▶ _EXTRACT PROVIDED_
··········

When Kristine Kuhl enrolled in the online Master of Arts in Strategic Communication and Leadership program at Spring Arbor University, her sights were set on the VP spot at her large prehospital care agency.
As its Quality Improvement/Quality Assurance Supervisor, Kristine oversaw direct patient care delivered by EMS professionals in several Michigan counties. The agency had never had a female VP at its helm before. The busy mother of five, whose husband also has a demanding career, took a year off from her job to get the most out of the online Masters program. But after discussing her work and goals with her mentor at Spring Arbor who provided personalized support and professional insights into her life and career, Kristine’s approach to work and communicating with people took an abrupt turn.
New Perspectives Gained in Viewing Conflict
Kristine cites her conversations with her mentor, Dr. David Rawson, as the game changer that provoked self-reflection and examination of her true calling. In her QI/QA EMS supervisory role in prehospital care, Kristine acted as a liaison between various entities to resolve problems, negotiating patient care complaints by separating emotions from facts. She focused on dissecting conversations to ensure that everyone involved were talking about the same thing, and then corrected what was necessary to bring resolution to each situation.
Kristine’s mentor, Dr. Rawson, a professor of political economy at Spring Arbor University and a former U.S. Ambassador to Rwanda and Mali, provided her with new ways of viewing conflict by digging into it more deeply. Their conversations helped Kristine to see the motivating factors behind how conflict arises, how to navigate conflict and how to resolve it with practical solutions.
As mentor and student, Dr. Rawson and Kristine had extensive discussions of the readings assigned to students of the online MSCL program which were instrumental to her understanding of her path. In her work, Kristine has also been involved in child advocacy issues, child abuse and the difficult conversations one must have when there are only 30 seconds to decide what to say to someone who is at the end of their life — conversations that no-one prepares anyone to have. Conflict resolution was a big part of her role, as was communication in urgent life and death situations.

··········

▶ _WORK TO COMPLETE_
Copy out the passage above about Kristine Kuhl in full, word for word and unchanged.

··········

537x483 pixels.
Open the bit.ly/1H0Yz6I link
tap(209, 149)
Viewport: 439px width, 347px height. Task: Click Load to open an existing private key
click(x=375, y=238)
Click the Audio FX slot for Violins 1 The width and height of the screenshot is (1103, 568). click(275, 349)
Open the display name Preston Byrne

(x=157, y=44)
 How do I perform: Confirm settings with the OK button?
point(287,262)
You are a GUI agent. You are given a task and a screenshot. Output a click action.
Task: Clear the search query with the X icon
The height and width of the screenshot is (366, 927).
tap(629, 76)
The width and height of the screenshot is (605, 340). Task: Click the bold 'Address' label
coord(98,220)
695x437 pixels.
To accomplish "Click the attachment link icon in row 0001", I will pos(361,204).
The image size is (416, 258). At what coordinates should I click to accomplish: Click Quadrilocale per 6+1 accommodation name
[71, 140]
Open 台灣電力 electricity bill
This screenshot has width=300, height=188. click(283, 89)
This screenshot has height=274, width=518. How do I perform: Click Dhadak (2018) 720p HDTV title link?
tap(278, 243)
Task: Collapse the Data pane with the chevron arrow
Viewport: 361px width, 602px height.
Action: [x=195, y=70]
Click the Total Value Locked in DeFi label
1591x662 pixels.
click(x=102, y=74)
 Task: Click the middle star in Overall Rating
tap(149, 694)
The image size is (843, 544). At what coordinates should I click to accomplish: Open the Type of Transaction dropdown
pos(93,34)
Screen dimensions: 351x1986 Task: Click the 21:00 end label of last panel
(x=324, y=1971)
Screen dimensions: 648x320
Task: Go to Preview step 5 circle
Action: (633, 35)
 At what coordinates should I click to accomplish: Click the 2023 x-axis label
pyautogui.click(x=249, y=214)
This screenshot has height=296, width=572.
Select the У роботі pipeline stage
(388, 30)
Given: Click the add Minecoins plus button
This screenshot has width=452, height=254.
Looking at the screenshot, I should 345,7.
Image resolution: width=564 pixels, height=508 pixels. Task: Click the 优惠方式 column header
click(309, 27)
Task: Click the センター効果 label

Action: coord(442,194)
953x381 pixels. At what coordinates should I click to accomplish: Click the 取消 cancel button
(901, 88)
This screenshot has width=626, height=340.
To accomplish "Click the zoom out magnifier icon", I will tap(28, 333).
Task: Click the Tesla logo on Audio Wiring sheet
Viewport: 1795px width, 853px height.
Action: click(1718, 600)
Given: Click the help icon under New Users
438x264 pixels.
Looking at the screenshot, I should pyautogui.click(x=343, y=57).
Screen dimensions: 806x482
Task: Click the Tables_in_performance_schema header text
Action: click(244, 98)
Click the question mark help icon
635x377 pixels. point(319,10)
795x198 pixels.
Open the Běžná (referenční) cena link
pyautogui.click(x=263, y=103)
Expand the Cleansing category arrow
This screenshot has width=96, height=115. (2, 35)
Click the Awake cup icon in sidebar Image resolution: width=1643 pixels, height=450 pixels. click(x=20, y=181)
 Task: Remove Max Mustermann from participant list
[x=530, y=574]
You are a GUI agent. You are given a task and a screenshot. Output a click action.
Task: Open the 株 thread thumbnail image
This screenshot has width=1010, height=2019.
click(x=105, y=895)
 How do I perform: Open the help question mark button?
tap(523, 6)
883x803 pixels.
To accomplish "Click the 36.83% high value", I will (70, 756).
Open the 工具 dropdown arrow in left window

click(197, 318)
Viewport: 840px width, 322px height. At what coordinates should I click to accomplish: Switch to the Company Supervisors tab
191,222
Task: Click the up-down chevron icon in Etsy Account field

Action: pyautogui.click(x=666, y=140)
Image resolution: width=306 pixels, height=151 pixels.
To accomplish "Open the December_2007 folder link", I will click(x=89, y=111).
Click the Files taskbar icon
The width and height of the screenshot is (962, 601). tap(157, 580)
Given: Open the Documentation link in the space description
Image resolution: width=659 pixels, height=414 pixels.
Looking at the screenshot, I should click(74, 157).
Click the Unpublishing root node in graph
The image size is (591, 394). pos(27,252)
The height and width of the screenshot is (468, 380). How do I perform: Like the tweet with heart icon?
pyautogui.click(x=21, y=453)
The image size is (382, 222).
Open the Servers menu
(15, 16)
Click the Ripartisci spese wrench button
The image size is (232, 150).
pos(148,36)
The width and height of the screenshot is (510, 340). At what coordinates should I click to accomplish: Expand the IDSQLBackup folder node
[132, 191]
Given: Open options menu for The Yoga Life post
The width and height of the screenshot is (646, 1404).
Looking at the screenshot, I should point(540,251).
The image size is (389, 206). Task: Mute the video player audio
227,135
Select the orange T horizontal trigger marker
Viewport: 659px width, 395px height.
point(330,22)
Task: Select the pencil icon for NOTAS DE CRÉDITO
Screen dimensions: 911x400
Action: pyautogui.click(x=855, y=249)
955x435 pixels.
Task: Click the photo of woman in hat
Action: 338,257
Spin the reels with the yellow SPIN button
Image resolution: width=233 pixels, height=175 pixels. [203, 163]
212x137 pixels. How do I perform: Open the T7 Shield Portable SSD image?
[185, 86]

··········

▶ _EXPECTED OUTPUT_
When Kristine Kuhl enrolled in the online Master of Arts in Strategic Communication and Leadership program at Spring Arbor University, her sights were set on the VP spot at her large prehospital care agency.
As its Quality Improvement/Quality Assurance Supervisor, Kristine oversaw direct patient care delivered by EMS professionals in several Michigan counties. The agency had never had a female VP at its helm before. The busy mother of five, whose husband also has a demanding career, took a year off from her job to get the most out of the online Masters program. But after discussing her work and goals with her mentor at Spring Arbor who provided personalized support and professional insights into her life and career, Kristine’s approach to work and communicating with people took an abrupt turn.
New Perspectives Gained in Viewing Conflict
Kristine cites her conversations with her mentor, Dr. David Rawson, as the game changer that provoked self-reflection and examination of her true calling. In her QI/QA EMS supervisory role in prehospital care, Kristine acted as a liaison between various entities to resolve problems, negotiating patient care complaints by separating emotions from facts. She focused on dissecting conversations to ensure that everyone involved were talking about the same thing, and then corrected what was necessary to bring resolution to each situation.
Kristine’s mentor, Dr. Rawson, a professor of political economy at Spring Arbor University and a former U.S. Ambassador to Rwanda and Mali, provided her with new ways of viewing conflict by digging into it more deeply. Their conversations helped Kristine to see the motivating factors behind how conflict arises, how to navigate conflict and how to resolve it with practical solutions.
As mentor and student, Dr. Rawson and Kristine had extensive discussions of the readings assigned to students of the online MSCL program which were instrumental to her understanding of her path. In her work, Kristine has also been involved in child advocacy issues, child abuse and the difficult conversations one must have when there are only 30 seconds to decide what to say to someone who is at the end of their life — conversations that no-one prepares anyone to have. Conflict resolution was a big part of her role, as was communication in urgent life and death situations.